Display every line of the material that contains the string "Viewport". Matches are case-sensitive.

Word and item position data
◇ ◇ ◇ ◇ ◇
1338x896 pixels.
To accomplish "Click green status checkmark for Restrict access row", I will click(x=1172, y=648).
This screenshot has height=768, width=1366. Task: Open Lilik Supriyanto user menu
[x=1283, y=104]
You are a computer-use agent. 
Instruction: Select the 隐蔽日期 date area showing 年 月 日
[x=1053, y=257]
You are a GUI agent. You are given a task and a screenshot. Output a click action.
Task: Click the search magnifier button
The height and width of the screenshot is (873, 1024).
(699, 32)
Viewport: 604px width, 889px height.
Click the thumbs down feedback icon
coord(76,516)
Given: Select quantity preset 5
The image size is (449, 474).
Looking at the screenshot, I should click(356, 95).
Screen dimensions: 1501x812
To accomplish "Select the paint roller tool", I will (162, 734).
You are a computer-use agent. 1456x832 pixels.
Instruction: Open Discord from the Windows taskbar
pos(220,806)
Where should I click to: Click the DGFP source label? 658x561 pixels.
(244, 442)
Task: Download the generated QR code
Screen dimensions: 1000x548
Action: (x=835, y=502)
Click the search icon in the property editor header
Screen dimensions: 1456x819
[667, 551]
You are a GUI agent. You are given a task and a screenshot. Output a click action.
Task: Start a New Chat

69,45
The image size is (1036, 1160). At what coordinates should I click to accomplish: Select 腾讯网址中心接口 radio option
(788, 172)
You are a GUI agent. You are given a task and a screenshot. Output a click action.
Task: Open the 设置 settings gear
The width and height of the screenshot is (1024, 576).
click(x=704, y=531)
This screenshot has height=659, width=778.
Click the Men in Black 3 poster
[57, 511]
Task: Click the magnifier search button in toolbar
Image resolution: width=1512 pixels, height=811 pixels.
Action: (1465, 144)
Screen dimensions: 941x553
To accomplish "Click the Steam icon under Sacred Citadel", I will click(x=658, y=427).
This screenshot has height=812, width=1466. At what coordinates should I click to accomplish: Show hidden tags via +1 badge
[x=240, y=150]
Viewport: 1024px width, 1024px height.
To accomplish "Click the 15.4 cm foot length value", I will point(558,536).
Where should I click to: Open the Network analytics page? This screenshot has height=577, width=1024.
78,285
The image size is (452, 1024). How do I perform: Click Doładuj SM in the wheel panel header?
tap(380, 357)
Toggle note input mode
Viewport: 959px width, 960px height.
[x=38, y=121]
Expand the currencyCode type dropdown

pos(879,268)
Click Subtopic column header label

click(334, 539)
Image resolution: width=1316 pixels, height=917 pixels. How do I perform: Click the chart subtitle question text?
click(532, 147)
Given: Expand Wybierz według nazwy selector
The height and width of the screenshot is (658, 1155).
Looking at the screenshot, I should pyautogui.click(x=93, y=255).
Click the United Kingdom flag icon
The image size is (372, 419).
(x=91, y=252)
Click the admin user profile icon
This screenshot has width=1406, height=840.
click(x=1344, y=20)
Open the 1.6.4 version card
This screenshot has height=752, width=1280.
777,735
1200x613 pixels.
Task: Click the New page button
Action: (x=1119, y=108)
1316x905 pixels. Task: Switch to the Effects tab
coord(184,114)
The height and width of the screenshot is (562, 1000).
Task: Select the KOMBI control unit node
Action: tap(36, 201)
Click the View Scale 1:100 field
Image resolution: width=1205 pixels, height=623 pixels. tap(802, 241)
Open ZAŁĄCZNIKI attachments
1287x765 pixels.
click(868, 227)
◇ ◇ ◇ ◇ ◇
OUTPUT FOR THIS TASK
Viewport: 604px width, 889px height.
Viewport: 1024px width, 1024px height.
Viewport: 959px width, 960px height.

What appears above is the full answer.